In order to bring a copyright infringement lawsuit, the copyright holder must be able to establish three elements. The first, ownership of a valid copyright, requires that the copyright relate to an original work of authorship that is fixed in a tangible medium. The second element requires actual copying of that work, which can be shown using either direct evidence, indirect evidence, or a combination of both. Finally, a copyright holder must prove misappropriation. It is this third element that goes directly to the question posed in this article. How much of my work can be incorporated in another work before it constitutes copyright infringement?
Unfortunately, there is no definitive answer to this question. Instead, one must look to case law precedent to establish how much is too much. That being said, when alleging copyright infringement, the copyright holder must show that what was indeed taken and incorporated into the allegedly infringing work was copyright protectable. Once this is established, it is up to the plaintiff to show that the audience for the work will recognize “substantial similarities” between the two works. Although there is no set percentage, for example, to determine whether substantial similarity exists, two commonly recognized methods are available to assist in the misappropriation portion of a copyright infringement analysis.
The first method, known as the subtractive method or the abstraction/subtraction approach, first identifies what parts of the work are protectable. The method then directs the finder of fact to eliminate, or subtract, those elements that are not protectable. The remaining elements are then compared to the allegedly infringing work to determine whether substantial similarities exist.

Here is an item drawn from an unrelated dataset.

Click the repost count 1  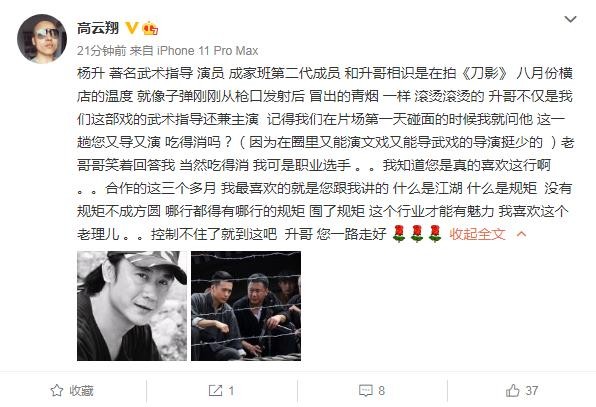click(231, 391)
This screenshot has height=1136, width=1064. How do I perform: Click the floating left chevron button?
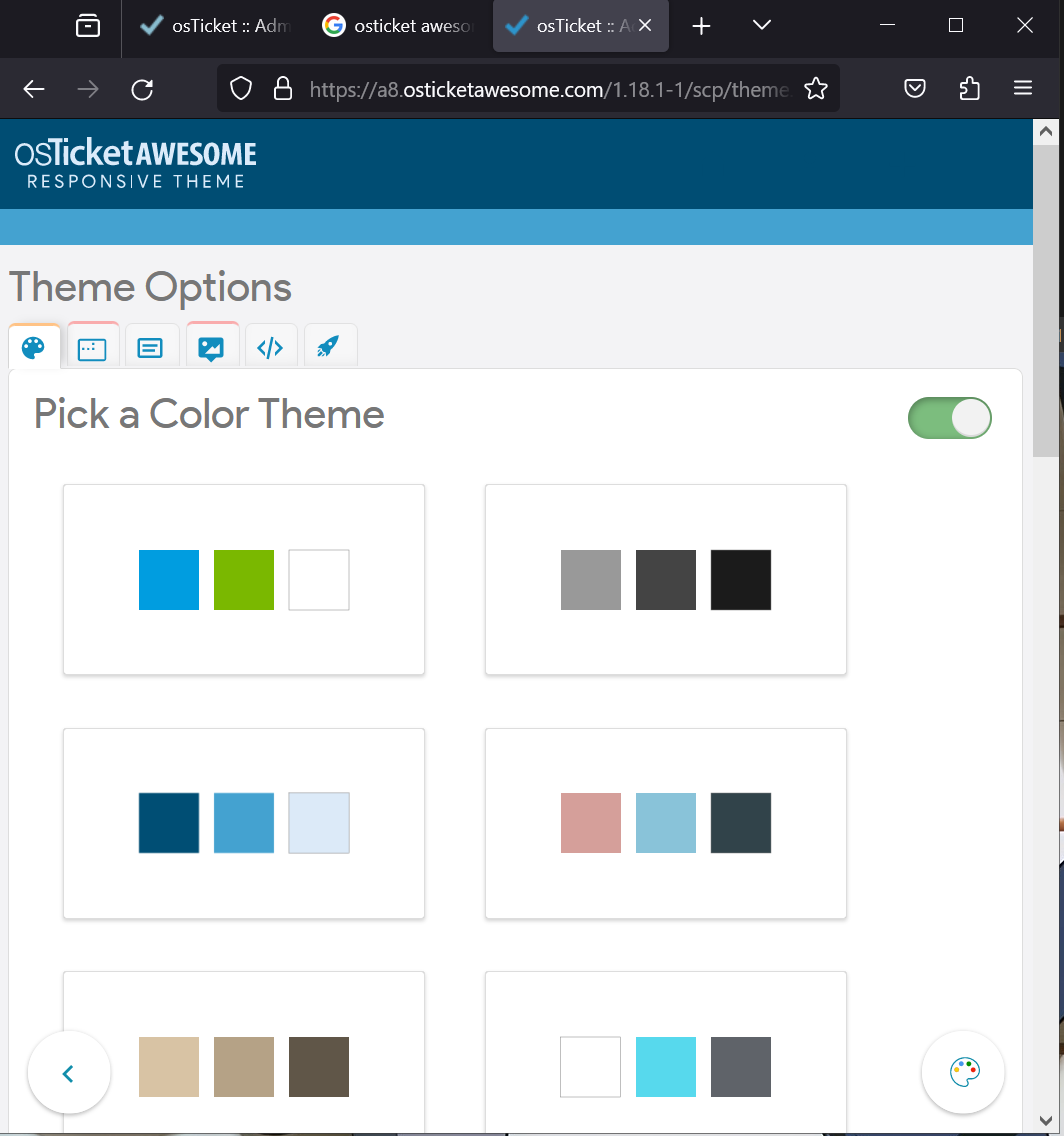pos(69,1072)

The second method, known as the totality method or total concept and feel approach, leaves the works in their entirety when doing the analysis. In particular, the entire copyrighted work is pitted against the allegedly infringing work to determine whether a substantial similarity exist. Clearly, it is the goal of the defendant to show differences between the two works in an effort to avoid liability.

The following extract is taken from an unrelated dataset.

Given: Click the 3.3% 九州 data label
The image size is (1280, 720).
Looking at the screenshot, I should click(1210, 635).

Today, courts will employ each of the above methods, and at times both methods, to aid in the misappropriation analysis. Given the factual nature of copyright law, it is not out of the question for one method to favor a copyright holder while the other method favors the alleged infringer. Therefore, it is worthwhile to, at the outset of any intended action for copyright infringement, analyze the likelihood of success under both methods. This will not only enable the copyright holder to identify the strengths and weaknesses of the particular case, but it will also allow the copyright holder to make a decision whether or not it is worthwhile pursuing a copyright infringement lawsuit. In the alternative, cease and desist letters, negotiation, for an amicable resolution, or other means short of litigation, such as copyright licensing, may be a possibility worth exploring.

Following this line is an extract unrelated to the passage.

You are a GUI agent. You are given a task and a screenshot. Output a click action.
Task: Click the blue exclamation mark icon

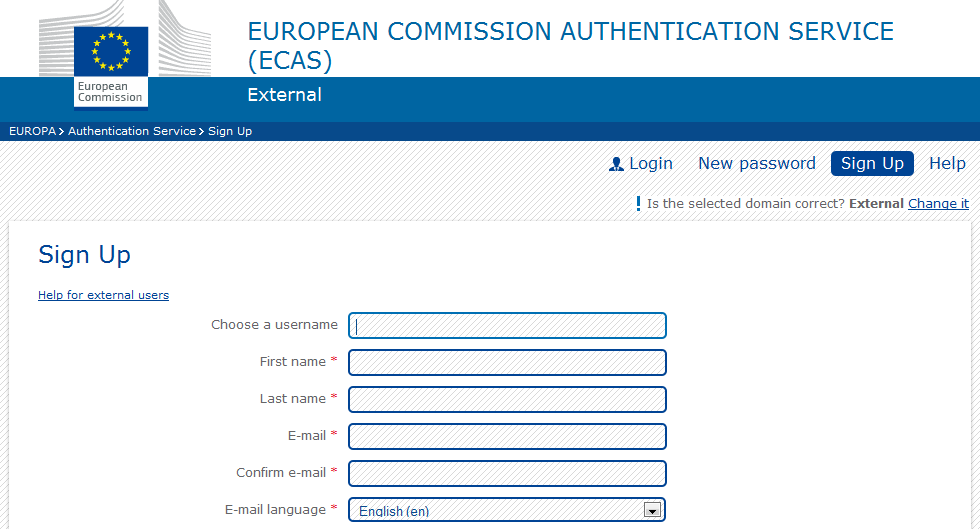[x=638, y=203]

Therefore, while ownership of a valid copyright and actual copying are two factors that also require particular analysis, oftentimes the misappropriation element is the determinative factor in a copyright infringement matter. Copyright holders are well-served to fully analyze the extent of misappropriation just as defendants to a copyright infringement lawsuit should constantly be looking to identify elements that negate a finding of substantial similarity.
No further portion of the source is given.